Well, not much. The waters are still, the toads have thankfully corked the tuba-calls for now and not even the geese are cutting currents across the waters. In the pasture north of the pond, the horses are up. They were sleepy-heads yesterday morning, bedded beneath the old apple tree.
Horses have humor. It's also said that horses reflect their owners. Now, I'm not Piston's owner, but lately, we've been bonding, enough to think he's picking up on my sense of "let's have fun!" I laugh at his toy-tossing and snap a quick shot for later, then slip back into bed until I can smell the coffee Todd brews.
June 4, 2013 10 a.m. Pond Report:
A-ha! I see you Blue Heron! Stealth-stalking frogs once more is my favorite long-legged pond bird. Blue Heron is wary of me, though. The minute I step outside, ever so careful to close the door quietly, he's ducked into the reeds. I sing, he hides. Such is our fragile relationship.
|Blue Heron in Reed Pose|
|Prowling This Way...|
|...And That Way|
Yet, by what name does an osprey go? A hawk? A raptor? My bird book says, diurnal...this is venturing into Todd's territory. I'm good with the story flow, he's the master of correct details. Diurnal? That only leads me to terms like "accipitridae" and "falconidae." Ospreys are "pandionidae." Yet, the classification is based on ancestry.
Just like in the "Book of Joshua" with all those names that muddle about in my brain. I can't remember them, but I read, recognizing their importance. And, I know that osprey descend from an ancient family, too.
Ah...but there's Blue Heron again! I watch him eat a bull frog, legs poking out his mouth and a huge lump bulges in his outstretched neck. And I rejoice.
June 4, 2013 4 p.m. (or so) Pond Report:
Todd gets out his fly-rod and strings the reel. It has been so long, but the old excitement creeps into my bones and I remember adventures from when we were fly-flingers in Montana. He flung flies at fish, cussed and I watched kids clamber over granite boulders. In Minnesota we flung flies together in one of the few cold-spring fed streams in the southern part of the state.
We call it fly-flinging because we didn't actually catch fish, which is my favorite type of fishing.
|Ready to Fling Flies|
|June Sky Reflected in the Pond|
We chat and I mention Piston's new toy.
"Piston?" she asks, "You mean Pistol."
|Looking South Across the Western Edge|
"And the mare is Spark?" I ask, knowing I'm already wrong.
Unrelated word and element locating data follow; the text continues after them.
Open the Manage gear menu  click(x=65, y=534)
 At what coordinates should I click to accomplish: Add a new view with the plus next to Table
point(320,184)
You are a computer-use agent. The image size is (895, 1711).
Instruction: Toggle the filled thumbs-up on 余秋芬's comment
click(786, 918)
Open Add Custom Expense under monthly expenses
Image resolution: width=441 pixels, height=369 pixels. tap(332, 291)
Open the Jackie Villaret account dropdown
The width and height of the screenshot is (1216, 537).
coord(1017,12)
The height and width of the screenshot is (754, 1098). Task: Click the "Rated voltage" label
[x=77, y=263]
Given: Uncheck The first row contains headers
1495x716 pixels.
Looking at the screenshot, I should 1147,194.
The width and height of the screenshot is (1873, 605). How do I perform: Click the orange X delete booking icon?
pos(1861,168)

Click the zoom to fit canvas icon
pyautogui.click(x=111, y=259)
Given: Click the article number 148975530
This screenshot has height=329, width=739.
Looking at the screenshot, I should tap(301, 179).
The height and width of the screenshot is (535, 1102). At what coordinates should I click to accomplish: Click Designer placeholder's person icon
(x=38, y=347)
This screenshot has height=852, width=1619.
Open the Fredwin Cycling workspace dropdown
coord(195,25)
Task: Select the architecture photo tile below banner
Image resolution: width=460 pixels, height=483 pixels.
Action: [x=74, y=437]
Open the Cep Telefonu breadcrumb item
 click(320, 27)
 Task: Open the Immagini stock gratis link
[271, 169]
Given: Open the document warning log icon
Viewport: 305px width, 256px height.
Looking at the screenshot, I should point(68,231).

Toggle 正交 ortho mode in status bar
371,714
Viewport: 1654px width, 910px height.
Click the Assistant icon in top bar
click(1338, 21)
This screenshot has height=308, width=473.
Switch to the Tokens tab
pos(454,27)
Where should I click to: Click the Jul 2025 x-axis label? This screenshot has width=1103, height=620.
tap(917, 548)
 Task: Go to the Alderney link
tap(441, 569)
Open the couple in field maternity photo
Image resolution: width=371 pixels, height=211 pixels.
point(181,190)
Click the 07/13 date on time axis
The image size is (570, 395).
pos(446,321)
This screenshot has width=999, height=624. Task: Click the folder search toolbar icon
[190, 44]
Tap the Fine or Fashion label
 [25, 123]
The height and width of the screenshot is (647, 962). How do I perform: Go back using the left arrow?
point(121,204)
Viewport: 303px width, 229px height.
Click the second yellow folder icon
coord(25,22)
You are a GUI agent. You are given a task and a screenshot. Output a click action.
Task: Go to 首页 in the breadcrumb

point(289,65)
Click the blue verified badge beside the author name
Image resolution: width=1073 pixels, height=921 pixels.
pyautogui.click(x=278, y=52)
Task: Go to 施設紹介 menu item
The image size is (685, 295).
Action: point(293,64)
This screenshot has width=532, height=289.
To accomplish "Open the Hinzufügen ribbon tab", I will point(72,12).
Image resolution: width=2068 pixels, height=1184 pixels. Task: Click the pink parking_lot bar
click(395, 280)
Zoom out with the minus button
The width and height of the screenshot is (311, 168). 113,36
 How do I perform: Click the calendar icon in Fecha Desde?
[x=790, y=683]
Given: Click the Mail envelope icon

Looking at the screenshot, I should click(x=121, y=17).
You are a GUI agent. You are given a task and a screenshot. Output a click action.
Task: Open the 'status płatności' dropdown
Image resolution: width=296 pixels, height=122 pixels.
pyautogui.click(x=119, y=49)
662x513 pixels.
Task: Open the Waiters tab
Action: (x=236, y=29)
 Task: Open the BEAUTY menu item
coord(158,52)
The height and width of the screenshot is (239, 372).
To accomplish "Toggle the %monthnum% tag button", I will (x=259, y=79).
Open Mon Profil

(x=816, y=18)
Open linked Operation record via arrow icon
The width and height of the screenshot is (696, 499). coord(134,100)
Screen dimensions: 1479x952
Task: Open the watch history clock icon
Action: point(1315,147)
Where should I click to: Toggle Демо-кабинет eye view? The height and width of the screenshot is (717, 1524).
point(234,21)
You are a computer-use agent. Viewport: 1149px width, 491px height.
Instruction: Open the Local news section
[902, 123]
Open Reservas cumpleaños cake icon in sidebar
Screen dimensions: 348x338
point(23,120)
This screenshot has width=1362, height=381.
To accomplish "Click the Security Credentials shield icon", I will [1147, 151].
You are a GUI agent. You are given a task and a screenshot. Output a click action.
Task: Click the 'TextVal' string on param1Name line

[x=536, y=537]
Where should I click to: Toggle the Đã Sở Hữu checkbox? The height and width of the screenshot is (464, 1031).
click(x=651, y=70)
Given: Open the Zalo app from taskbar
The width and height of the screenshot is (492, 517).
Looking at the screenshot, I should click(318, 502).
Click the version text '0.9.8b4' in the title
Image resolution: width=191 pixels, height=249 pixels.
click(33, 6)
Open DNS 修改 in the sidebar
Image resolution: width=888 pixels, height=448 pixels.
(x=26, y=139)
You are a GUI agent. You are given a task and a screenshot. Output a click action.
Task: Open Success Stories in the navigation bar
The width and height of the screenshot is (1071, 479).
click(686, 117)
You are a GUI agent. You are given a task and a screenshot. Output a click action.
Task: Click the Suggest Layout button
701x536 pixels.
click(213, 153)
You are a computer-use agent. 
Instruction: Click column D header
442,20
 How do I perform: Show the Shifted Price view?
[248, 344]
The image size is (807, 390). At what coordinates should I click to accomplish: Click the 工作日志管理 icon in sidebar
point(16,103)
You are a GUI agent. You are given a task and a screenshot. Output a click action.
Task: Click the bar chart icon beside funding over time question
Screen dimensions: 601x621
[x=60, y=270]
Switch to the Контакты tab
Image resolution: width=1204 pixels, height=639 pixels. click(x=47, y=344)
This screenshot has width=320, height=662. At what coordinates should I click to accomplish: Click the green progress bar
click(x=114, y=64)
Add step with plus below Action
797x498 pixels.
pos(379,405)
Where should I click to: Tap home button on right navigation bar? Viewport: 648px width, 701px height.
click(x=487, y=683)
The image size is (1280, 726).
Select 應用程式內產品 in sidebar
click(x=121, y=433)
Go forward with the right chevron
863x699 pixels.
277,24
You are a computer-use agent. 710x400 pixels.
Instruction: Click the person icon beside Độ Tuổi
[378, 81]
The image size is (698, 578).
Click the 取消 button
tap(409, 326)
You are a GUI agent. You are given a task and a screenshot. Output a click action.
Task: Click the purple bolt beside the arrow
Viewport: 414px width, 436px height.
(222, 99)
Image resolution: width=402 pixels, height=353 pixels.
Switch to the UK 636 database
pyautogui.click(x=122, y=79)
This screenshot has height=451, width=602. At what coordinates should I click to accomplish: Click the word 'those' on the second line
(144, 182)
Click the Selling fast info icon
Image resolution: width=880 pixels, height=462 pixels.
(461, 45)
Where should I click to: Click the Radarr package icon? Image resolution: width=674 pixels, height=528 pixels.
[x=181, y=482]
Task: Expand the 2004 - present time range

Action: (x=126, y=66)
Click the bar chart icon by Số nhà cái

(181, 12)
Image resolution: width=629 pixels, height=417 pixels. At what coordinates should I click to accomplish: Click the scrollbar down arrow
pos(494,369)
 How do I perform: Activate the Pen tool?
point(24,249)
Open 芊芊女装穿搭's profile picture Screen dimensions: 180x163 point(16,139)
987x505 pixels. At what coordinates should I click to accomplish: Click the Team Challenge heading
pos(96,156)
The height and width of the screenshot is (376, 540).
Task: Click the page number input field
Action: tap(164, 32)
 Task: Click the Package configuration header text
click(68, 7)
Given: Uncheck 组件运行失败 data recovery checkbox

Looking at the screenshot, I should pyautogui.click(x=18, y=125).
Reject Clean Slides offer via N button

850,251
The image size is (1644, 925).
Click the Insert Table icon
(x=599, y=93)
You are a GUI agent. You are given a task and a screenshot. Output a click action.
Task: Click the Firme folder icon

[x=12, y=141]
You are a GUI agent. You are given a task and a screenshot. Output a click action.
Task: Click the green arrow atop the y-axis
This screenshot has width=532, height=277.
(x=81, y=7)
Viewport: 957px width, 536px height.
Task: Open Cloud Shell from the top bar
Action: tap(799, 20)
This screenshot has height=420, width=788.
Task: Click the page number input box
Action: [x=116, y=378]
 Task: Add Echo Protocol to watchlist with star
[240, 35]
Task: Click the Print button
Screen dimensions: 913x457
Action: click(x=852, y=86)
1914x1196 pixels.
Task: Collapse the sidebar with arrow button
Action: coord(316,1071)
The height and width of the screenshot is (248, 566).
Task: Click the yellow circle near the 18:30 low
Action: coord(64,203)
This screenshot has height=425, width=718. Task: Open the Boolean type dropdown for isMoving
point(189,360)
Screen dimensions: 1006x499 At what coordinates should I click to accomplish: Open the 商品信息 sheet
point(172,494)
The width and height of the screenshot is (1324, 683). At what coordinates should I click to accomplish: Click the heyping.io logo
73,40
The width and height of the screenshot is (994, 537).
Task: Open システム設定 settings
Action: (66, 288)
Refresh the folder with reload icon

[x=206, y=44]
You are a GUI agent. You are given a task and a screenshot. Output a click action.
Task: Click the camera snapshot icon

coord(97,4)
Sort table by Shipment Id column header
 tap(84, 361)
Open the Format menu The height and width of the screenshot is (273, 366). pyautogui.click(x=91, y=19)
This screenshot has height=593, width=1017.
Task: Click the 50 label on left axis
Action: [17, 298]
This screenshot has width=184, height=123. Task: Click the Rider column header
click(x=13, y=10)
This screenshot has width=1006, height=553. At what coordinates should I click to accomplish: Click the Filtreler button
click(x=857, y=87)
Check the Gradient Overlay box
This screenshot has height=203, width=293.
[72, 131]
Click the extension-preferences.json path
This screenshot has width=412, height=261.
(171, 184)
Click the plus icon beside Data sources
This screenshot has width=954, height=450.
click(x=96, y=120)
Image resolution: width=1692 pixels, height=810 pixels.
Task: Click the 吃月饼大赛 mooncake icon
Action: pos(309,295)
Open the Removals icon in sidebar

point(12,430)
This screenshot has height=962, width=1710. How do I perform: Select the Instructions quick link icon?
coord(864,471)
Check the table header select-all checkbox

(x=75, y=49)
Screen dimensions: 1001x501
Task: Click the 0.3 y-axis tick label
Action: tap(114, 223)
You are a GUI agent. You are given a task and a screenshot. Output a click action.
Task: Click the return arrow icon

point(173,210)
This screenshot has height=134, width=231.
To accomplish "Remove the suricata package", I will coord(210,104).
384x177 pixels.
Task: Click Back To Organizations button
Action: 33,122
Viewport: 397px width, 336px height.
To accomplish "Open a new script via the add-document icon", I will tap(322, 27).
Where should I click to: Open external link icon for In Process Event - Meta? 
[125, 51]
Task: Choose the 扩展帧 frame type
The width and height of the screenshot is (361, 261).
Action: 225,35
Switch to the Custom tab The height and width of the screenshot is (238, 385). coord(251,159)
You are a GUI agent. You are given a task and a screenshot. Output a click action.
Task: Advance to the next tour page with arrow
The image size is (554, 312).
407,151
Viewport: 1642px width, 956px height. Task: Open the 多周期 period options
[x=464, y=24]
"Snatch," she answers. And I laugh; how could I forget a name like that!
|Flinging Flies on the Eastern Edge|
Todd gives up the fishing part of his curiosity and comes back to where we stand in the wet grass on the edge of Elmira Pond. He hasn't met Justine's wife (I know it's Justine because he gave me his business card and he looks like the kind of cowboy to be named after boots).
"Todd, this is Justine's wife, Christine," I introduce.
"Uh, it's Liz." They shake hands and I shake my head.
"Yeah, and I was wrong about the horses, too." I wonder if after 25 years Todd just accepts he'll be relearning any name I tell him. That's grace.